Osservatorio

Omissione contributiva e responsabilità dell’INPS

26 Marzo 2021

La Corte di Cassazione, con l’ordinanza n. 2164 depositata il 1° febbraio 2021, ha affrontato il tema del diritto del lavoratore al risarcimento del “danno pensionistico” causato dall’omissione contributiva da parte del datore di lavoro e della eventuale responsabilità dell’INPS chiamata in giudizio a rispondere del danno.

I fatti di causa

Nel caso di specie la Corte d’Appello di Genova aveva accolto l’impugnazione proposta da una lavoratrice nei confronti dell’INPS e del proprio datore di lavoro (chiamato in causa dall’INPS) avverso la sentenza di primo grado. Sentenza con cui era stata rigettata la domanda proposta dalla stessa al fine di ottenere direttamente dall’istituto previdenziale la regolarizzazione della propria posizione assicurativa, con accredito dei contributi omessi dal datore di lavoro relativamente al periodo dal 1° gennaio 2007 al 14 ottobre 2010.

La Corte d’Appello, ritenuta provata la sussistenza del rapporto di lavoro nel periodo contestato, (i) aveva applicato il disposto dell’art. 2116 cod. civ., accertando il diritto della lavoratrice ad ottenere dall’INPS la regolarizzazione della propria posizione assicurativa con accredito dei contributi omessi dal datore di lavoro – e ormai prescritti – e (ii) aveva dichiarato inammissibile la domanda proposta dall’istituto di recuperare i contributi dal datore di lavoro.

Avverso la sentenza di secondo grado l’INPS ricorreva in cassazione affidandosi a due motivi di ricorso.

La decisione della Corte di Cassazione

Innanzitutto, la Suprema Corte rammenta che l’obbligazione contributiva ha come soggetto attivo l’ente assicuratore, ovverosia l’INPS, e come soggetto passivo il datore di lavoro, debitore dei contributi anche per la parte a carico  del  prestatore  di  lavoro,  salvo  il diritto di rivalsa (articolo 2115 cod. civ.) oppure per l’intero in ipotesi di pagamento tardivo o parziale (articolo 23, Legge 218/1952).

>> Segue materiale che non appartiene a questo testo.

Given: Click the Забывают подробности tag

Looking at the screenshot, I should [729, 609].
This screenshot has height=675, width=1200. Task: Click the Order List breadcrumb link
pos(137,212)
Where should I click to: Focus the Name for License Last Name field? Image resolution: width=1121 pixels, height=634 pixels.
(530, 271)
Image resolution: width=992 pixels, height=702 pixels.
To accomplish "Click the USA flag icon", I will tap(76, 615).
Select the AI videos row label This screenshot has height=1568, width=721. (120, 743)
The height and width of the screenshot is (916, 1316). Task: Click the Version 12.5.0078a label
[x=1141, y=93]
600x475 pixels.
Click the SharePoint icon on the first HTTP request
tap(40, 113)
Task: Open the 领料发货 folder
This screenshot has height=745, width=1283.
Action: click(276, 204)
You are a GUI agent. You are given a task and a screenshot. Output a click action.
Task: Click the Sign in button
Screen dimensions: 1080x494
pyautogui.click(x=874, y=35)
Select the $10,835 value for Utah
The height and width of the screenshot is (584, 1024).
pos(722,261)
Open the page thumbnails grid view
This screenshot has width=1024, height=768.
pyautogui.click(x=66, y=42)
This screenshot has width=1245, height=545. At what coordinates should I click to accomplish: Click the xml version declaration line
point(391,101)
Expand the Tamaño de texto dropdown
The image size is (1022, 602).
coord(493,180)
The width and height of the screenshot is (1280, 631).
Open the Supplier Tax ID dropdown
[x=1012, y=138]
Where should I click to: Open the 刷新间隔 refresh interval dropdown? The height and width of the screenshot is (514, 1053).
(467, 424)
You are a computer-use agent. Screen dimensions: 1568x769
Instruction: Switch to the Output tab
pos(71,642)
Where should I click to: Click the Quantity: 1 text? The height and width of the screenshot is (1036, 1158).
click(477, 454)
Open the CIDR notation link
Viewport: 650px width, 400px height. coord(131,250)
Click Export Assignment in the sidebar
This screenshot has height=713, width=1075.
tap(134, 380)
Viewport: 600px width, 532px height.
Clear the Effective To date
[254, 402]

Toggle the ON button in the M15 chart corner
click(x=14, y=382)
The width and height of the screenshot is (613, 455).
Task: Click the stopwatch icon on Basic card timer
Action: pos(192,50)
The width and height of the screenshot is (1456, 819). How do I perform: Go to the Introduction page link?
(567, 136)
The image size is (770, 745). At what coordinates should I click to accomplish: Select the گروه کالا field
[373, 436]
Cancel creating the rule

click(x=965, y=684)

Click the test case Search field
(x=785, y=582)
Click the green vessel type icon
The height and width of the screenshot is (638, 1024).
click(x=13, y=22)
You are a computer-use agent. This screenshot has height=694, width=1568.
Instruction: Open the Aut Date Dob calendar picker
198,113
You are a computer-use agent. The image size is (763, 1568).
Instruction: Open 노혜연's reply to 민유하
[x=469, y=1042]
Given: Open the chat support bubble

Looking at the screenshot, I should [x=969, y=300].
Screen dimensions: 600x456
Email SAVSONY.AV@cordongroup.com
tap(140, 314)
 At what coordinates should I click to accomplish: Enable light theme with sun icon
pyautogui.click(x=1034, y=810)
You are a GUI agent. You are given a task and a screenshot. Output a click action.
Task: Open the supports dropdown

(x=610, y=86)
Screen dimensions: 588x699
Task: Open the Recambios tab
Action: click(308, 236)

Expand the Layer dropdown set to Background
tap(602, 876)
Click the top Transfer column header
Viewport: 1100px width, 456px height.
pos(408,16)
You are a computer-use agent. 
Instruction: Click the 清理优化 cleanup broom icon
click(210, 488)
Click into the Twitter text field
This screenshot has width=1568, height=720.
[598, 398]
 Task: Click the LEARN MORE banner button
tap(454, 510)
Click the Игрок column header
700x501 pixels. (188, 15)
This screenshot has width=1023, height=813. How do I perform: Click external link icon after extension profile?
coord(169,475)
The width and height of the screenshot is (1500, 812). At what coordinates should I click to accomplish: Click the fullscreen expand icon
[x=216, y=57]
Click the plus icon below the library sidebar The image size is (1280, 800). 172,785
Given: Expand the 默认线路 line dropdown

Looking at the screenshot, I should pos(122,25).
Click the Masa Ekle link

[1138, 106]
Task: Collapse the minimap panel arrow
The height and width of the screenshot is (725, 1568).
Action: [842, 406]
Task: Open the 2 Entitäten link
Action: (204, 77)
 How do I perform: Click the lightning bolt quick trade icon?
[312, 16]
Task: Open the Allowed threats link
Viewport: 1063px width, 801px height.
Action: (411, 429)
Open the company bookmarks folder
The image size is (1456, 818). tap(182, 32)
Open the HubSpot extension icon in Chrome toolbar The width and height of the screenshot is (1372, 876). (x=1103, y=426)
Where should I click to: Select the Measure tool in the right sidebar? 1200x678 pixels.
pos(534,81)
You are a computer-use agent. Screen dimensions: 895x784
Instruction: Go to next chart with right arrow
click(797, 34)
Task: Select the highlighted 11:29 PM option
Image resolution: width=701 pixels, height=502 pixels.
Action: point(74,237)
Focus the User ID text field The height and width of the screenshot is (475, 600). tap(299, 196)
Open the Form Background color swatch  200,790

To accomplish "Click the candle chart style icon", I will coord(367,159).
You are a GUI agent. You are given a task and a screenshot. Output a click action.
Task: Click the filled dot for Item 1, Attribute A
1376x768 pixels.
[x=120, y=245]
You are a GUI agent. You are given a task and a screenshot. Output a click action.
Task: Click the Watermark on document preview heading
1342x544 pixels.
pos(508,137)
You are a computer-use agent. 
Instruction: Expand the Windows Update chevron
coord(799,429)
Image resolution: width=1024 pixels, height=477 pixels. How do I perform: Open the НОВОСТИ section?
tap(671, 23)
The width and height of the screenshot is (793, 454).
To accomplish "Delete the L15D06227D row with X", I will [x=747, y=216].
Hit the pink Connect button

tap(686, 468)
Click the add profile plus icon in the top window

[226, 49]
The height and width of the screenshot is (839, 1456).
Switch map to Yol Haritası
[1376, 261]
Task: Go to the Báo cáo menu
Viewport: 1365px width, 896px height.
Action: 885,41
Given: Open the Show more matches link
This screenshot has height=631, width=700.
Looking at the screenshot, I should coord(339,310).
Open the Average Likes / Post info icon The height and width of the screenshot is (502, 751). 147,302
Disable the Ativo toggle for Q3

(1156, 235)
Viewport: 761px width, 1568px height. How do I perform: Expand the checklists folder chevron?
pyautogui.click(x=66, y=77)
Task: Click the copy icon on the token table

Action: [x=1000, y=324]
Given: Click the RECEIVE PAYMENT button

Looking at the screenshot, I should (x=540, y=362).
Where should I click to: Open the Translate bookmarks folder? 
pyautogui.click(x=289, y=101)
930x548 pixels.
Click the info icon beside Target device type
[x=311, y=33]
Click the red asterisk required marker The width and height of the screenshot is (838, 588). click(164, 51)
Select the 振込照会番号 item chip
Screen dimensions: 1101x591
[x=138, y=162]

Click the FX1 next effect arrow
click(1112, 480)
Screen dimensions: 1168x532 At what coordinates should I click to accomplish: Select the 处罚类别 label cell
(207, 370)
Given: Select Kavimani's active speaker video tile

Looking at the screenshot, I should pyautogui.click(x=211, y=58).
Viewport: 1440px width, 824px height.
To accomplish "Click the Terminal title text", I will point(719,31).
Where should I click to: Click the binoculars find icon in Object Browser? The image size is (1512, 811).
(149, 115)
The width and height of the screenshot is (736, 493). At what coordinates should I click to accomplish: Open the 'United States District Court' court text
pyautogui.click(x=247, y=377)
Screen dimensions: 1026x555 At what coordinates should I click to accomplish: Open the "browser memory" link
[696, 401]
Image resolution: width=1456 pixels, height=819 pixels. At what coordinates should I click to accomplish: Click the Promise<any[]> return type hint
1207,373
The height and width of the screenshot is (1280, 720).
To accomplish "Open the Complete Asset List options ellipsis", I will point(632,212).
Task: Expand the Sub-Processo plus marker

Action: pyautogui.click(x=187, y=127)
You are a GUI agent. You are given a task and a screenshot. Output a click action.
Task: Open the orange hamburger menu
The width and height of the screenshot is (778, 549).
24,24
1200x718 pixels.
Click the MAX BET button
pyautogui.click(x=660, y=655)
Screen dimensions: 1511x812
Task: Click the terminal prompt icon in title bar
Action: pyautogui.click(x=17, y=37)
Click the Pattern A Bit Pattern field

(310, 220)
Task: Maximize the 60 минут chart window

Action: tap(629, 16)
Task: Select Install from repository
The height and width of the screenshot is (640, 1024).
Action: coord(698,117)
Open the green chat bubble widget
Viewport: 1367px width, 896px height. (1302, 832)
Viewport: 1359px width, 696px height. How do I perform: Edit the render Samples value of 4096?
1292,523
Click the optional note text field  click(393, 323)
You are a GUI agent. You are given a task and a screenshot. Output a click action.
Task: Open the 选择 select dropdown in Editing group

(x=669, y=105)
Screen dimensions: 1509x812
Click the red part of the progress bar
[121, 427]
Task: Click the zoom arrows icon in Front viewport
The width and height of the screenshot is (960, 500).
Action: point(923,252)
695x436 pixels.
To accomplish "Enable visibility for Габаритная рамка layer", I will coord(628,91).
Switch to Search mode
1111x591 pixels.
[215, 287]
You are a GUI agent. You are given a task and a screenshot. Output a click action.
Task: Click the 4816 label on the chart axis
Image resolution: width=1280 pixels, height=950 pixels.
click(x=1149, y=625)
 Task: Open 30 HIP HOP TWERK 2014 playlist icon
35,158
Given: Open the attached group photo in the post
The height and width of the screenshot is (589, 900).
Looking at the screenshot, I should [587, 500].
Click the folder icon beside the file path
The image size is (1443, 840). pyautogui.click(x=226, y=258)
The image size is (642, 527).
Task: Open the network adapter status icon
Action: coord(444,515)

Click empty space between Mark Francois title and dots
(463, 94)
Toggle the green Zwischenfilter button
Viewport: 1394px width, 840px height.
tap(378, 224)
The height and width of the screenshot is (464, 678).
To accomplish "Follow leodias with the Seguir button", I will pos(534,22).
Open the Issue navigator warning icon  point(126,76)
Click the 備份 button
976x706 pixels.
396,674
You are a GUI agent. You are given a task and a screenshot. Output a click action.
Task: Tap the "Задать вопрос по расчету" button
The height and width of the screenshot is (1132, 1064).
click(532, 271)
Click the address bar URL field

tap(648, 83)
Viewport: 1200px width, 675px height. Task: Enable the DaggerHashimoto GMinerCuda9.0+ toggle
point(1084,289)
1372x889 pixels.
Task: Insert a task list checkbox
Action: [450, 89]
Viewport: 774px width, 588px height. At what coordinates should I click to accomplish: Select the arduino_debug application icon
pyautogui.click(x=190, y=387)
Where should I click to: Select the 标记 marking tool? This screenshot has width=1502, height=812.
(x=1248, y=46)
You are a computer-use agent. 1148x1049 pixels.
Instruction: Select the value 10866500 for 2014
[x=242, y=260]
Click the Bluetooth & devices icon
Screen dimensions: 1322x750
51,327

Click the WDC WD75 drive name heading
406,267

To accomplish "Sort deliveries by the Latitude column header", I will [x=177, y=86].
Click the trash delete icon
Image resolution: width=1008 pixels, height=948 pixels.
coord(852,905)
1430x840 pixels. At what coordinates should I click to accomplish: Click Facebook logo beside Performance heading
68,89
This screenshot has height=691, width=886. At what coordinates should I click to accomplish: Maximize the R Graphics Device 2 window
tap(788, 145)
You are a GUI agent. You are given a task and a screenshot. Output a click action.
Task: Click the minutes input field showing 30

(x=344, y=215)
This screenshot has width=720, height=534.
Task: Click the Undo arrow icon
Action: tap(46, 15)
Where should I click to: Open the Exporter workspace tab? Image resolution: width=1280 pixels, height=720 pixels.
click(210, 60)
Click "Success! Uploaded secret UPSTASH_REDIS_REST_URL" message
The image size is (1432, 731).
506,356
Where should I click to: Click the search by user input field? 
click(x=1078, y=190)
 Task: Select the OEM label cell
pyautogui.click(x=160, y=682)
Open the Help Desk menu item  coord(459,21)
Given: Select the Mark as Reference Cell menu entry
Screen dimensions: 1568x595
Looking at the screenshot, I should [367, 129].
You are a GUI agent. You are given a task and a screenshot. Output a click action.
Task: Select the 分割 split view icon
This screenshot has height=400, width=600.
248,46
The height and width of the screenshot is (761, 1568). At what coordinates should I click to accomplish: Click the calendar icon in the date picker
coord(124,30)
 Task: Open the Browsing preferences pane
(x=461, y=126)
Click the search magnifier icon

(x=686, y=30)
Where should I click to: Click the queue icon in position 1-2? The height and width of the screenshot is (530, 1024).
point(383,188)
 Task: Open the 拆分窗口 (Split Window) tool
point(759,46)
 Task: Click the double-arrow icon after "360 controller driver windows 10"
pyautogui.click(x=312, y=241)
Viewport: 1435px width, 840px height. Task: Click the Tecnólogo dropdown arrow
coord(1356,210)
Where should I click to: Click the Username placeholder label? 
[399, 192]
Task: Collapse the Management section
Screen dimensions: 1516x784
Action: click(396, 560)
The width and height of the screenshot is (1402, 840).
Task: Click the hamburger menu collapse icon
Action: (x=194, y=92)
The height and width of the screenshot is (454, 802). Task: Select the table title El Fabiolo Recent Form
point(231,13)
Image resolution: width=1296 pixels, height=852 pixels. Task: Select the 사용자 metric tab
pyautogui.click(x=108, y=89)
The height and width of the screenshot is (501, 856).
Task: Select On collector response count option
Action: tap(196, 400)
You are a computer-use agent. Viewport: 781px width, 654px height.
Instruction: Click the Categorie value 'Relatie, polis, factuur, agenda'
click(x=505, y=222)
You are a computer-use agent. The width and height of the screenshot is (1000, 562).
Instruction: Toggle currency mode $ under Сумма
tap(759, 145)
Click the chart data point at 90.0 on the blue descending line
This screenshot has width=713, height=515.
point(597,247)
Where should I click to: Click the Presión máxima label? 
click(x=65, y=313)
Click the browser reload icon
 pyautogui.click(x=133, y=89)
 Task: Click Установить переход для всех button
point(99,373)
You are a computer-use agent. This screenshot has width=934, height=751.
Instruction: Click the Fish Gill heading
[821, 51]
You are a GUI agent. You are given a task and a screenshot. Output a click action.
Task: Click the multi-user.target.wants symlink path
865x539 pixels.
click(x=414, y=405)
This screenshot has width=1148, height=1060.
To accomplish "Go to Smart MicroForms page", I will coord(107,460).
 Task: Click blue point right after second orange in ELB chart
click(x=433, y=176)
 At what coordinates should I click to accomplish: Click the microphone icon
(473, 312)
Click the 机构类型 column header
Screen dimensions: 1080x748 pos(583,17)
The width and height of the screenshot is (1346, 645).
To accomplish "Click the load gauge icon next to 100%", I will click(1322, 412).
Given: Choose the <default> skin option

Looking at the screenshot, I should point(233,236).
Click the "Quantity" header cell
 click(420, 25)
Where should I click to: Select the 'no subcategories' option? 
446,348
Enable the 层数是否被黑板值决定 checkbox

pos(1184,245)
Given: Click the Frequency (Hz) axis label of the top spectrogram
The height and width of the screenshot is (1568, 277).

In virtù di quanto precede, secondo la Corte, il lavoratore non può chiedere all’INPS di sostituirsi al datore di lavoro nel pagamento dei contributi che rimane il diretto responsabile.

Quale rimedio all’omissione contributiva del datore di lavoro, ormai prescritta nel caso di specie, il lavoratore può:

  • avviare l’azione di risarcimento nei confronti del datore di lavoro per il danno da mancata, parziale o irregolare contribuzione ai sensi dell’articolo 2116 cod. civ. e
  • richiedere all’INPS la costituzione di una rendita vitalizia, ai sensi dell’articolo 13 della Legge 1138/1962.

Analoga facoltà è prevista per il datore di lavoro che abbia omesso di versare contributi per l’assicurazione obbligatoria invalidità, vecchiaia e superstiti e non possa più versarli per sopravvenuta prescrizione. Il datore di lavoro, a parere della Corte di Cassazione, può richiedere una rendita vitalizia reversibile pari alla pensione o quota di pensione adeguata dell’assicurazione obbligatoria che spetterebbe al lavoratore dipendente in relazione ai contributi omessi, mediante il versamento della corrispondente riserva matematica.

Tuttavia, la Corte di Cassazione ribadisce che, in caso di prescrizione del credito contributivo per il decorso del termine di 5 anni (come nel caso di specie), l’azione risarcitoria del lavoratore è giustificata una volta che si siano realizzati i requisiti per l’accesso alla prestazione previdenziale. Ciò in quanto “tale situazione determina l’attualizzarsi per il lavoratore del danno patrimoniale risarcibile, consistente nella perdita totale del trattamento pensionistico ovvero nella percezione di un trattamento inferiore a quello altrimenti spettante”.

Solo in quel caso, infatti, si configura un danno patrimoniale risarcibile che si esplica nella perdita totale del trattamento pensionistico o nella percezione in misura inferiore. E l’INPS è responsabile per il mancato pagamento del datore di lavoro solo quando, nonostante la tempestiva comunicazione, non provveda a riscuotere quanto dovuto. Sul punto, la Corte di Cassazione statuisce infatti che “ove l’Istituto previdenziale non abbia provveduto a conseguire dal datore di lavoro i contributi omessi, nonostante sia venuto tempestivamente a conoscenza dell’omissione, lo stesso è tenuto a provvedere alla regolarizzazione della posizione assicurativa del lavoratore, che ne abbia fatto richiesta”.

Pertanto, in caso di omissione contributiva per la quale sia già decorso il termine prescrizionale di legge, il lavoratore non può agire direttamente nei confronti dell’istituto richiedendogli di sostituirsi al datore di lavoro nel pagamento dei contributi. L’obbligazione contributiva vede quale soggetto passivo il datore di lavoro, residuando in favore del lavoratore soltanto l’azione di risarcimento del danno ex art. 2116 cod. civ. e la facoltà di chiedere all’ente la costituzione della rendita ai sensi dell’art. 13 della Legge 1338/1962.